Citizens Group Questions Use of Fracking Waste on Roadways
YOUNGSTOWN, Ohio – A citizens group on Friday petitioned nine county prosecuting attorneys and the Ohio Attorney General to investigate the use of de-icing and other products derived from oil and gas waste on public roadways.
Three local members of the Ohio Community Rights Network delivered material on the matter to the office of Mahoning County Prosecutor Paul Gains.
“We’re demanding an investigation into the spreading of toxic, radioactive oil and gas waste on our roadways, which wash into our waterways,” said local member Susie Beiersdorfer.
She said that the Ohio Department of Natural Resources, some businesses and other state actors are contributing to polluting the state’s waterways.
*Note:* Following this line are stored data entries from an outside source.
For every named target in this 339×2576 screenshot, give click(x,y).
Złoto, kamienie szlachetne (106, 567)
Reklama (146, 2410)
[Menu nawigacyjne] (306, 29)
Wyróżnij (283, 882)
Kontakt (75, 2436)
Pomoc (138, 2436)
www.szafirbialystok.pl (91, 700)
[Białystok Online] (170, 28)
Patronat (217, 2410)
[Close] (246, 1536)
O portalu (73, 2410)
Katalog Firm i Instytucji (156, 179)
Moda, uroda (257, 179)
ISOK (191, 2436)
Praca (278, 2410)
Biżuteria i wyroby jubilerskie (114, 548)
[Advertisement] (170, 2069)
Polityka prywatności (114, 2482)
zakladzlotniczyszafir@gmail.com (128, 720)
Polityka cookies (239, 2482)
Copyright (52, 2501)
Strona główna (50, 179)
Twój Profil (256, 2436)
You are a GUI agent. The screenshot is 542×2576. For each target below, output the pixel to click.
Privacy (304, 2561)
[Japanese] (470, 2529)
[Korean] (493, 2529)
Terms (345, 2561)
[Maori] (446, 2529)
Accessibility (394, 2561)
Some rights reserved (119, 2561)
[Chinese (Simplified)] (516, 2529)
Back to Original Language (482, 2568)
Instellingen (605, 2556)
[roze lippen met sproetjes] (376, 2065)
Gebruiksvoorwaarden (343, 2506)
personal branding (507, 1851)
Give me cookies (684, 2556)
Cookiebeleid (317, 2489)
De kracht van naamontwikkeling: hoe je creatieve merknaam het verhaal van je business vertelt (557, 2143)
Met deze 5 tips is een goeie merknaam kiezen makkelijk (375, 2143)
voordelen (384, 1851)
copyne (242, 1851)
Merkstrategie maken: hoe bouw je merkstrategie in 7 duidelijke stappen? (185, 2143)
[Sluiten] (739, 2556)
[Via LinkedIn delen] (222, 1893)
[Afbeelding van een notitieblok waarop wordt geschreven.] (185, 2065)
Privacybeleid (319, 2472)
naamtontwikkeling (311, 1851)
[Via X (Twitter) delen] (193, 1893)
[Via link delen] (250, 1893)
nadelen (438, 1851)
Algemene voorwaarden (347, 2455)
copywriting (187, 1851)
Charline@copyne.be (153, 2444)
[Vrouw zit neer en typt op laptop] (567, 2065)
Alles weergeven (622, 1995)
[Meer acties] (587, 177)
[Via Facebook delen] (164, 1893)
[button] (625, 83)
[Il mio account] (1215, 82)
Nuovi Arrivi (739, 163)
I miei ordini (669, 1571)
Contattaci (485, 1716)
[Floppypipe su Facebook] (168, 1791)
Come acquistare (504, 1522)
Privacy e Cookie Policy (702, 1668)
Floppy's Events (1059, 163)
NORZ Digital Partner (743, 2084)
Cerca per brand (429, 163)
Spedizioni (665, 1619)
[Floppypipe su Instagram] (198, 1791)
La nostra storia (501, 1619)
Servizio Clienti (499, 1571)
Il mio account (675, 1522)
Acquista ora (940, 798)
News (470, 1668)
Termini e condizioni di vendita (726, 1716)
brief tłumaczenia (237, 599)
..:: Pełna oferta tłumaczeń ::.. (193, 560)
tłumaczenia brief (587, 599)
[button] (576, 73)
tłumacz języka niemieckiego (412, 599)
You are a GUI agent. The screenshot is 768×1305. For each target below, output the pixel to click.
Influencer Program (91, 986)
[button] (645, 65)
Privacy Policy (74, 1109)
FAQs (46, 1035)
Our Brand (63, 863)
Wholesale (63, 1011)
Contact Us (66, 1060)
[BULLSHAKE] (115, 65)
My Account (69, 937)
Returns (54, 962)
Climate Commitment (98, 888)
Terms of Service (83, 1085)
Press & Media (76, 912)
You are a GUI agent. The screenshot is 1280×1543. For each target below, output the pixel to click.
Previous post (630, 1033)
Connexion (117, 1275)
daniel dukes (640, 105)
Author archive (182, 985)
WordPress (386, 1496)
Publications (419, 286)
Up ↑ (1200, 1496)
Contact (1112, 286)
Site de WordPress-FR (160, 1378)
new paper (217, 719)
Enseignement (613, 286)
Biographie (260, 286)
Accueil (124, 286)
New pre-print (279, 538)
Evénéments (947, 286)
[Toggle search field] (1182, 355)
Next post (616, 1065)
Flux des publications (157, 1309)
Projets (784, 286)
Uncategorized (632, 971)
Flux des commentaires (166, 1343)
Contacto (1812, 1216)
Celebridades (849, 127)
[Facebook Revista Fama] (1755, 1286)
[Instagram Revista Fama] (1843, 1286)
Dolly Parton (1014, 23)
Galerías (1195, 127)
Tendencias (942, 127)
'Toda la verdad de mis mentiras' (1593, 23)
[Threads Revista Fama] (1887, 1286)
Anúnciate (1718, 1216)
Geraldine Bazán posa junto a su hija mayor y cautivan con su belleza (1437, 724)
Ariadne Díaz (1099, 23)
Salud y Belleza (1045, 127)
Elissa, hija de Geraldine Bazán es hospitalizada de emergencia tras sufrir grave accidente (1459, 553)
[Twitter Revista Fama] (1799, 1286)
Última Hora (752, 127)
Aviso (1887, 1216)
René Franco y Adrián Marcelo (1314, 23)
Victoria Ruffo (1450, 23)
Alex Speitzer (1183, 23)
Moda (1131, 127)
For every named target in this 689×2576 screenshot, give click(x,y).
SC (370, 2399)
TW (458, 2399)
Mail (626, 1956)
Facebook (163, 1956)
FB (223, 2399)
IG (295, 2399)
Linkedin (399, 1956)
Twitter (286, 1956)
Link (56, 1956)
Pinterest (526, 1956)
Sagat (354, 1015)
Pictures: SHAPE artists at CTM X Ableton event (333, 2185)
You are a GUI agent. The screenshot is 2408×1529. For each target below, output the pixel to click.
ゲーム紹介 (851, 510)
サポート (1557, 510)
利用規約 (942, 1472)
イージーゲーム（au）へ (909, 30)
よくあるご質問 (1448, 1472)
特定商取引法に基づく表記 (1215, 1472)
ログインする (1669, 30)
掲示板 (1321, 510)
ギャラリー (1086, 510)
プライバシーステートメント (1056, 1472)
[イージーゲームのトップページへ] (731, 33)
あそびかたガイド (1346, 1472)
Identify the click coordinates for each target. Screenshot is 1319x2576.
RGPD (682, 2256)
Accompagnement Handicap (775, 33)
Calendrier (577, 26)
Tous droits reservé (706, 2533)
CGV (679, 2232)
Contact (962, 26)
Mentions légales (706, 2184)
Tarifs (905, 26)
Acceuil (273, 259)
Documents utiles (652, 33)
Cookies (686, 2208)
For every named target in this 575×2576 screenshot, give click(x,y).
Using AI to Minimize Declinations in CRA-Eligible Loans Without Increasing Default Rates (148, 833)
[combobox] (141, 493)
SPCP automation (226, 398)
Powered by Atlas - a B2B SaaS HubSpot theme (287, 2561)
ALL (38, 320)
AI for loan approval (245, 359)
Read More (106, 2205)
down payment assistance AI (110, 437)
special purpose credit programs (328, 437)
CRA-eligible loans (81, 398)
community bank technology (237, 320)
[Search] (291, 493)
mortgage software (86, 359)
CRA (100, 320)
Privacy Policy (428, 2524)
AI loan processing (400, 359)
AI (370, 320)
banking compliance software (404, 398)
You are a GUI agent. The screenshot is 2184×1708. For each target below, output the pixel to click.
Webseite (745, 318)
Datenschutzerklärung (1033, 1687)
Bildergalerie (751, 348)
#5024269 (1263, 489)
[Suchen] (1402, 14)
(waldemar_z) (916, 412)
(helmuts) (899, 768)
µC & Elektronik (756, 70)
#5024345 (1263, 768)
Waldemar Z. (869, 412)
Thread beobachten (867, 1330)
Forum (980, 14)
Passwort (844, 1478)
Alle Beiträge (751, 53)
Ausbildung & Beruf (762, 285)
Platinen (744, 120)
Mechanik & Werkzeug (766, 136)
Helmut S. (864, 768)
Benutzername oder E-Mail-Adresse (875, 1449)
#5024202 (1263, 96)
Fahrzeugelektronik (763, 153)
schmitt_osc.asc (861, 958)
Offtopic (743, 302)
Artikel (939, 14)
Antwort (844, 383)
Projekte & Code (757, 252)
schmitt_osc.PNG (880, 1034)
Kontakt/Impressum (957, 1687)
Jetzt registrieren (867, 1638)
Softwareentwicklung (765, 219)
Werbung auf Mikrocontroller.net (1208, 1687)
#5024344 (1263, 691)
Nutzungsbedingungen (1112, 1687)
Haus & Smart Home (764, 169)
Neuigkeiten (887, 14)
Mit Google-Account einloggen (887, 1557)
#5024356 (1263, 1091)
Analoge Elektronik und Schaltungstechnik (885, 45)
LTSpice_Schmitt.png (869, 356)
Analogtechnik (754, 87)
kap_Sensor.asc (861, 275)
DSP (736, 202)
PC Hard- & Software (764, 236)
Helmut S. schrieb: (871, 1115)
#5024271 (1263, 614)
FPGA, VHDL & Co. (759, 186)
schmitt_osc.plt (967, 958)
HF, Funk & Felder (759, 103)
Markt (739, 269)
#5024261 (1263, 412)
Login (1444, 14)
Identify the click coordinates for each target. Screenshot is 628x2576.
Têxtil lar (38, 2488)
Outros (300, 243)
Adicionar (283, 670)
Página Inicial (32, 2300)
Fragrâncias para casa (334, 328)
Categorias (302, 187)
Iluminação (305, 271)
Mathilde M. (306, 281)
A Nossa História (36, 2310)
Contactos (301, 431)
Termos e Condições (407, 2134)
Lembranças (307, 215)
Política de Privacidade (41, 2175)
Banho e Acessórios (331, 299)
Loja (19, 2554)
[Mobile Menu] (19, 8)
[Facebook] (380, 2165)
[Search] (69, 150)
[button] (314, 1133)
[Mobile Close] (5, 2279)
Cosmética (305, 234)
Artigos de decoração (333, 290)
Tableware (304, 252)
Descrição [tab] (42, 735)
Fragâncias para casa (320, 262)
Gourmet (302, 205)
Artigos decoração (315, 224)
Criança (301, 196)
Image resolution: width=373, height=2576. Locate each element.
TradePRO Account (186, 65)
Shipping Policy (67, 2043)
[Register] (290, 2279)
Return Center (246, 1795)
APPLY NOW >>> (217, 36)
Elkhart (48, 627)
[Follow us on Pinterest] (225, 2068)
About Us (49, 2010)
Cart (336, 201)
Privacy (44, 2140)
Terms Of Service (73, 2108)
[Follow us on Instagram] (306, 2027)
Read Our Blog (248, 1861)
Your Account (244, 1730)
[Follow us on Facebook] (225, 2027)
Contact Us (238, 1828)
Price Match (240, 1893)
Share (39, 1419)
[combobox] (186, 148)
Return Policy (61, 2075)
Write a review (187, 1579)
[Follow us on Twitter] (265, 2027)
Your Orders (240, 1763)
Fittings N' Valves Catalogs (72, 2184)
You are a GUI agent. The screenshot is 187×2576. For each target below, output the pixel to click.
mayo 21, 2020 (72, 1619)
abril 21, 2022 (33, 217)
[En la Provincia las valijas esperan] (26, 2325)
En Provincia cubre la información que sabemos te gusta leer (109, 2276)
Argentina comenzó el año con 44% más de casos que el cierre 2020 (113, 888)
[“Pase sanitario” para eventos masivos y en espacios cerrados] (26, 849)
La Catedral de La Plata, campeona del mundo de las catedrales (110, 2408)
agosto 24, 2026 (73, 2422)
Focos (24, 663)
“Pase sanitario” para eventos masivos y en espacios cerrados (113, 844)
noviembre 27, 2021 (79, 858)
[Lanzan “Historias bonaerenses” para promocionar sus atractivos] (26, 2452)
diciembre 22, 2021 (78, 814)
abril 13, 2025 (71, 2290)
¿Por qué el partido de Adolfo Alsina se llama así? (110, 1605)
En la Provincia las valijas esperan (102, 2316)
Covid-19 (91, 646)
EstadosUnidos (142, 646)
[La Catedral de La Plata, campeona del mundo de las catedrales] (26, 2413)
The state uses a product derived from contaminated wastewater from oil and gas drilling operations to de-ice roadways. Beiersdorfer said these contaminants contain higher than normal levels of radioactivity, and could wash off the roads and pollute watersheds, streams, rivers and drinking water.
She noted that she is not aware of Mahoning County using such a product, but others across the state have.
“It was even sold in Lowe’s – though not around here – until Lowe’s pulled it,” Beiersdorfer said.
Two bills are before the Ohio General Assembly that would reclassify these products as commodities, affording more legal protection for their use.
“ODNR’s own testing of this material has found that it far exceeds the safe levels of radioactivity,” Beiersdorfer said.
Local members of the network across the state also delivered, or intend to deliver, informational packets to prosecutor’s offices in Athens, Cuyahoga, Franklin, Lucas, Medina, Portage, Williams and Wood counties, and to Ohio Attorney General David Yost.
Members said the use of these products on roadways threatens public health and is akin to a criminal act.
“State and private actors are violating Ohio’s criminal code by distributing and depositing radioactive oil and gas waste brine into Ohio watersheds,” Terry Lodge, an attorney for the Community Environmental Legal Defense Fund, said in a statement. “State agencies are also guilty of permitting private actors to participate in this practice.”
Pictured are Ohio Community Rights Network members Lynn Anderson, Susie Beiersdorfer and Hattie Wilkins
Copyright 2024 The Business Journal, Youngstown, Ohio.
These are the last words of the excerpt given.